From the foregoing greatly abbreviated but, for present purposes, we think sufficient statement of the views of the respective parties, it is apparent that in the last analysis the question we are called upon to solve is this: Upon the facts of the present case is the generation of electrical energy, like manufacture or production generally, a process essentially local in character and complete in itself; or is it so linked with the transmission as to make it an inseparable part of a transaction in interstate commerce? From the strictly scientific point of view the subject is highly technical, but in considering the case, we must not lose sight of the fact that taxation is a practical matter and that what constitutes commerce, manufacture or production is to be determined upon practical considerations.
Electrical energy has characteristics clearly differentiating it from the various other forms of energy, such as chemical energy, heat energy, and the energy of falling water. Appellant here, by means of what are called generators, converts the mechanical energy of falling water into electrical energy. Thus, by the application of human skill, a distinct product is brought into being and transmitted to the places of use. The result is not merely transmission; nor is it transmission of the mechanical energy of falling water to the places of consumption; but it is, first, conversion of that form of energy into something else, and, second, the transmission of that something else to the consumers. While conversion and transmission are substantially instantaneous, they are, we are convinced, essentially separable and distinct operations. The fact that to ordinary observation there is no appreciable lapse of time between the generation of the product and its transmission does not forbid the conclusion that they are, nevertheless, successive and not simultaneous acts.
The point is stressed that in appellant's system electricity is not stored in advance but produced as called for. The consumer in Utah, it is said, by merely turning a switch, draws directly from the water fall in Idaho, through the generating devices, electrical energy which appears instantaneously at the place of consumption. But this is not precisely what happens. The effect of turning the switch in Utah is not to draw electrical energy directly from the water fall, where it does not exist except as a potentiality, but to set in operation the generating appliances in Idaho, which thereupon receive power from the falling water and transform it into electrical energy. In response to what in effect is an order, there is production as well as transmission of a definite supply of an article of trade. The manufacture to order of goods and their immediate shipment to the purchaser furnishes a helpful analogy, notwithstanding the fact that there the successive steps from order to delivery are open to physical observation, while here the succession of events is chiefly a matter of inference — although inference which seems unavoidable. The process by which the mechanical energy of falling water is converted into electrical energy, despite its hidden character, is no less real than the conversion of wheat into flour at the mill.
The apparent difficulty in perceiving the analogy arises principally from the fact that electrical energy is not a substance — at least in common meaning. It cannot be bought and sold as so many ounces or pounds, or so many quarts or gallons. It has neither length, breadth nor thickness. But that it has actual content of some kind is clear, since it is susceptible of mechanical measurement with the necessary certainty to permit quantitative units to be fixed for purposes of barter, sale and exchange. However lacking it may be in body or substance, electrical energy, nevertheless, possesses many of the ordinary tokens of materiality. It is subject to known laws; manifests definite and predictable characteristics; may be transmitted from the place of production to the point of use and there made to serve many of the practical needs of life.

Dataset content |
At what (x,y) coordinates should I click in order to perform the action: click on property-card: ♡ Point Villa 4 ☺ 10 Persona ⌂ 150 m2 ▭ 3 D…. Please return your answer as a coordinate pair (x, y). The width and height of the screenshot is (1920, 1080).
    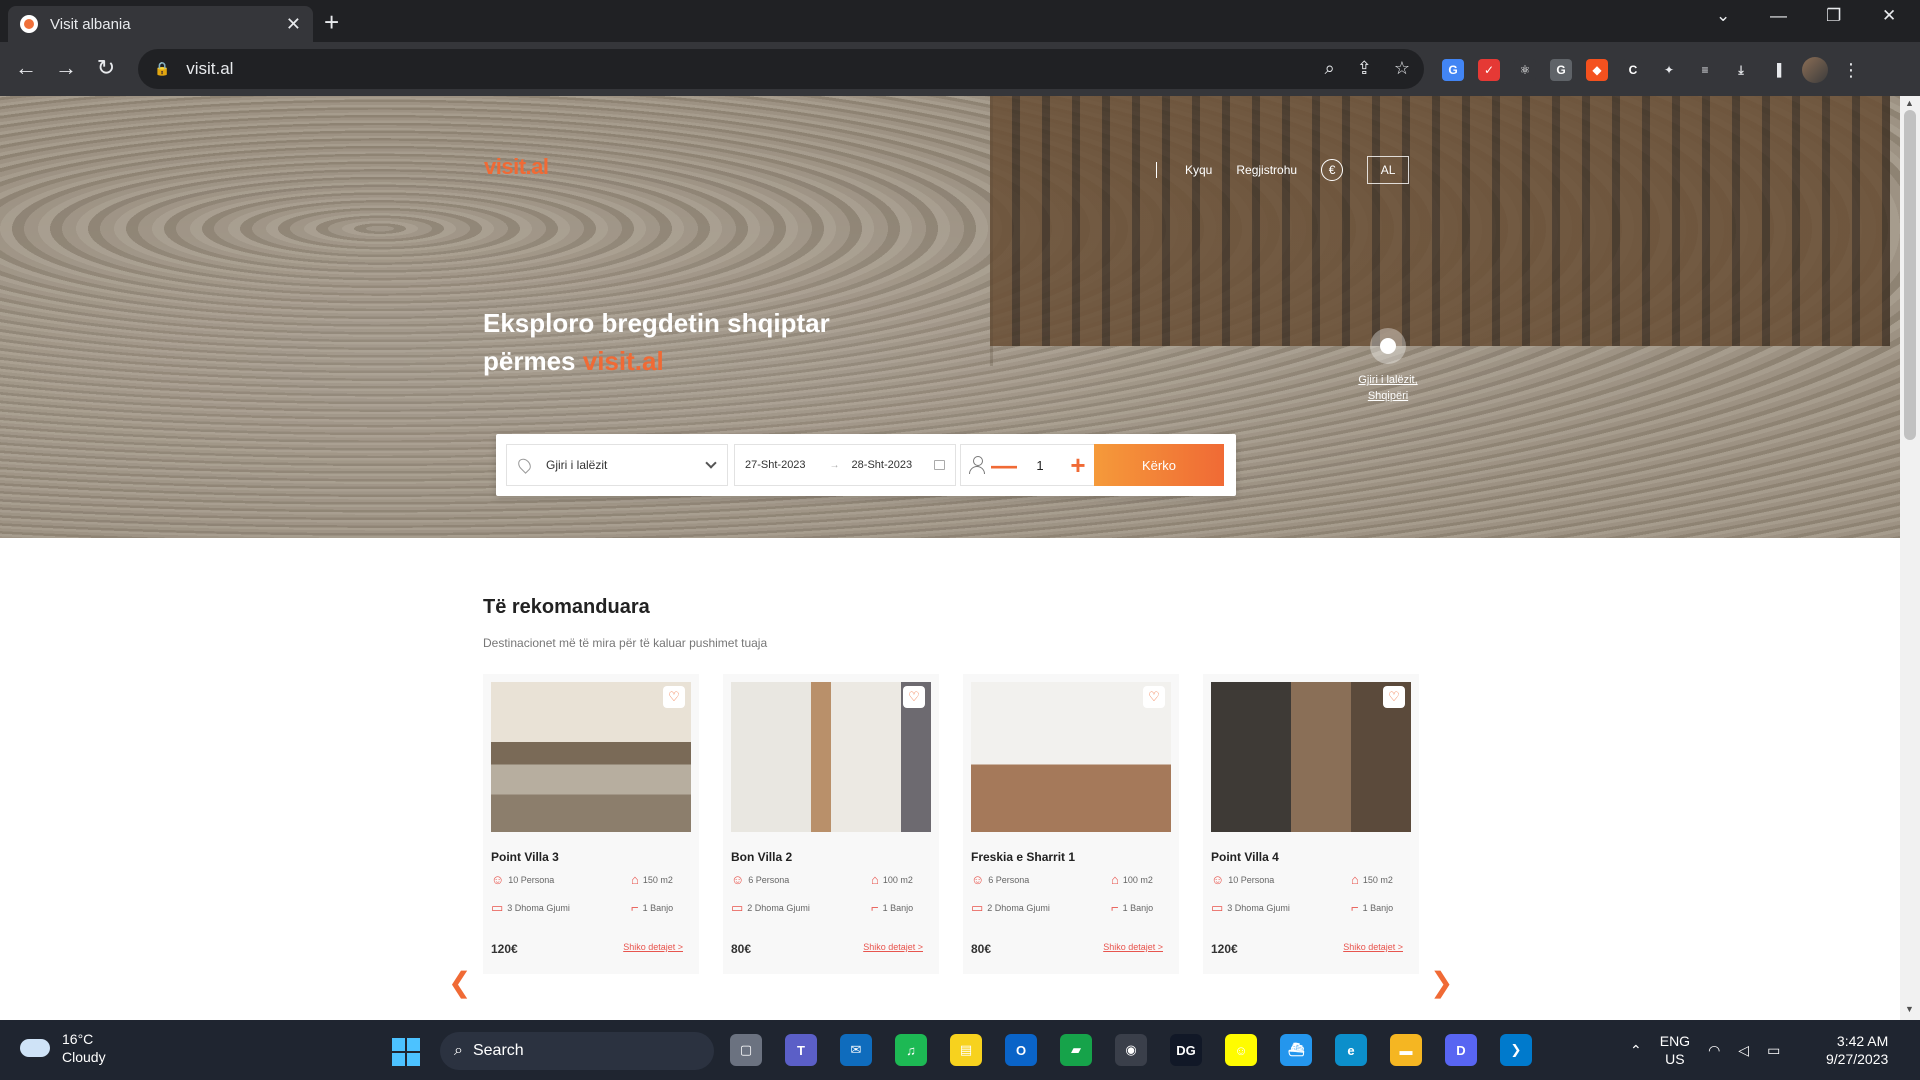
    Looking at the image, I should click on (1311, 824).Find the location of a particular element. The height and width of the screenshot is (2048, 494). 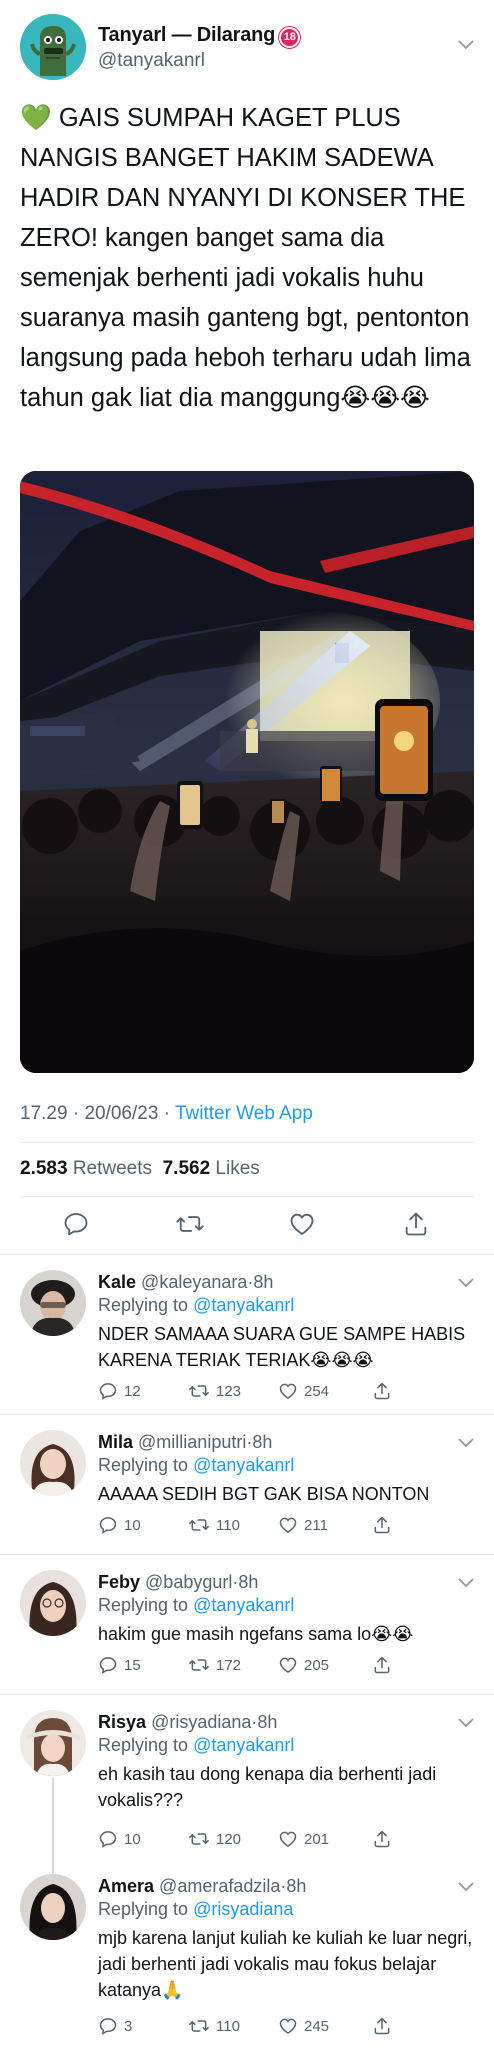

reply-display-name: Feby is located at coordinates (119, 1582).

Action item |
In the passage on generating electrical energy, what does turning the switch in Utah set in operation?

Task solution |
The generating appliances in Idaho.